## Exercise directions
Tell how many lines in the data below contain "checkbox", using one number as the whole reply.

## Exercise materials
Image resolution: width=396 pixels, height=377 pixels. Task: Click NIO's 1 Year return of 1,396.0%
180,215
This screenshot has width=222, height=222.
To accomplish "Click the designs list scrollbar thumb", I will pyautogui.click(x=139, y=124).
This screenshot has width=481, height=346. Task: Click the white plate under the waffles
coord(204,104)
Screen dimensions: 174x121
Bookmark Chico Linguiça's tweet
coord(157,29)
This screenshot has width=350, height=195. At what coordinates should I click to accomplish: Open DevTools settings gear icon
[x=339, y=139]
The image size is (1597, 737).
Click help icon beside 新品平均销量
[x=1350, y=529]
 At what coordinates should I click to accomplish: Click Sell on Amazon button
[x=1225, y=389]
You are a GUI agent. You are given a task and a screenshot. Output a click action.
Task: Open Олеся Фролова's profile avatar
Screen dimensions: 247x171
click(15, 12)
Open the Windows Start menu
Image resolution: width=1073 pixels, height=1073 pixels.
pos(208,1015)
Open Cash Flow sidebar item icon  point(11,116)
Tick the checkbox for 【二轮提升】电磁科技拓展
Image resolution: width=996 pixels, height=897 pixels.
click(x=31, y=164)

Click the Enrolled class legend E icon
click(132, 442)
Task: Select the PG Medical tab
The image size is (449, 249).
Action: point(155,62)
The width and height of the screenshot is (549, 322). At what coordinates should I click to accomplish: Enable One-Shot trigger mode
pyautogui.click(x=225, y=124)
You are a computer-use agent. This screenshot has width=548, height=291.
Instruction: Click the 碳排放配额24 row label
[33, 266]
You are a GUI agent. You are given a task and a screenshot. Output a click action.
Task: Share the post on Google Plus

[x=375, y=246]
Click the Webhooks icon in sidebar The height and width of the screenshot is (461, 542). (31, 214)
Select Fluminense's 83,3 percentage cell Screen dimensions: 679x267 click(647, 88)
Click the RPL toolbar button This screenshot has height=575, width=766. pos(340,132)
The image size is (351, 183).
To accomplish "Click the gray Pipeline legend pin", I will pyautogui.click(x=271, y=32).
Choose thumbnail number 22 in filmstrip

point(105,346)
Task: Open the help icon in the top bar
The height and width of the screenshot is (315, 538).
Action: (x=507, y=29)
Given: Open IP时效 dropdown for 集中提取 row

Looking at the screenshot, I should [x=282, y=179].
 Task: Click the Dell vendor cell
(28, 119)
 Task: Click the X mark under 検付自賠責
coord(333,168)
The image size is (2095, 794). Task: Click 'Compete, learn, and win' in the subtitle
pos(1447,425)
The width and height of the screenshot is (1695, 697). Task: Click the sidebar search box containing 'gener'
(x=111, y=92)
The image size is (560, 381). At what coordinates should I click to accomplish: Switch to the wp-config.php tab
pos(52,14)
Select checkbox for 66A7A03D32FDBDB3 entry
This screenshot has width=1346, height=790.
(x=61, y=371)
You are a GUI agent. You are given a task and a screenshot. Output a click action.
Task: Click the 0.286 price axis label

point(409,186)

## Completed task
2